> [Work to complete] Of the entries below, restate word for word only the section that runs from the line with "binoculars search icon" to the line with "Tap the ¥394,793", counting both ends.
**** Data for this task ****
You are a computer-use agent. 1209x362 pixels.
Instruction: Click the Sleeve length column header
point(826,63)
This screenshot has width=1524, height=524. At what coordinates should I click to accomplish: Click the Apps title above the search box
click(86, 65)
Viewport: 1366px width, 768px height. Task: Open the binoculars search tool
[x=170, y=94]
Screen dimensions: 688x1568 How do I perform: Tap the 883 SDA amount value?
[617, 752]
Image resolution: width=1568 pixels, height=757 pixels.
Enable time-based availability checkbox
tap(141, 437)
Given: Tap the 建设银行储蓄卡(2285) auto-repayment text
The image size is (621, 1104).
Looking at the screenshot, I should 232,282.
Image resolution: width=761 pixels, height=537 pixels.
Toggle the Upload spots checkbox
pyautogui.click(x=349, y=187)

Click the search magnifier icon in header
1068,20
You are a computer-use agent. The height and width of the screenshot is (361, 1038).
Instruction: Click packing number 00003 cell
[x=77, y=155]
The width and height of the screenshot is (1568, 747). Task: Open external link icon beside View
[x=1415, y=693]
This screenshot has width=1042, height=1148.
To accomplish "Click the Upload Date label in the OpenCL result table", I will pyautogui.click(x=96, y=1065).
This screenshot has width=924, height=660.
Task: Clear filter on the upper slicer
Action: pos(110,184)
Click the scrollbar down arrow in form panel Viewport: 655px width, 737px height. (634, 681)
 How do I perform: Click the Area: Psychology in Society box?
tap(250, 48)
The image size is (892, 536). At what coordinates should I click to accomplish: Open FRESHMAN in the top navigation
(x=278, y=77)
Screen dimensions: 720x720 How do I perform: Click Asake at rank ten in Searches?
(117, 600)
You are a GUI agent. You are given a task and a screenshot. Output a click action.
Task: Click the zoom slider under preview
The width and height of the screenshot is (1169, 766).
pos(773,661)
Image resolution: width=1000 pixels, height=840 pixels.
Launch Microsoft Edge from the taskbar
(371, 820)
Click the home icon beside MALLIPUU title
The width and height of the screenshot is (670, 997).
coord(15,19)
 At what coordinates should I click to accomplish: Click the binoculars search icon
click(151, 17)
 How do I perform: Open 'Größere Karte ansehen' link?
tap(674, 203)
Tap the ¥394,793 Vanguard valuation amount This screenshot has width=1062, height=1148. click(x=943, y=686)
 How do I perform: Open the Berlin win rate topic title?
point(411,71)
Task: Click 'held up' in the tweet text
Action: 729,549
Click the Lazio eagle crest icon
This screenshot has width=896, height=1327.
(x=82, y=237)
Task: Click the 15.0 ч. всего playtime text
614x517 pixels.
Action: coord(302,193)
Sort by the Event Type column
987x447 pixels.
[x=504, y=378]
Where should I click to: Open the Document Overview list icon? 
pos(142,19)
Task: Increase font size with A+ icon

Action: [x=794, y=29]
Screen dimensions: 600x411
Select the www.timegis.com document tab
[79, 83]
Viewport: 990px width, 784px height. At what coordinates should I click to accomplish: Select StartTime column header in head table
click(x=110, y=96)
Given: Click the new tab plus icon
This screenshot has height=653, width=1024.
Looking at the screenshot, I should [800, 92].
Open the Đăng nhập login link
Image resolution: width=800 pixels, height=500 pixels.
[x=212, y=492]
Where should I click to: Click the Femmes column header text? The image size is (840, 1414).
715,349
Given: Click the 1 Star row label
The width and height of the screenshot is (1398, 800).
****
> [Response to the exercise]
 At what coordinates should I click to accomplish: Click the binoculars search icon
click(151, 17)
 How do I perform: Open 'Größere Karte ansehen' link?
tap(674, 203)
Tap the ¥394,793 Vanguard valuation amount This screenshot has width=1062, height=1148. click(x=943, y=686)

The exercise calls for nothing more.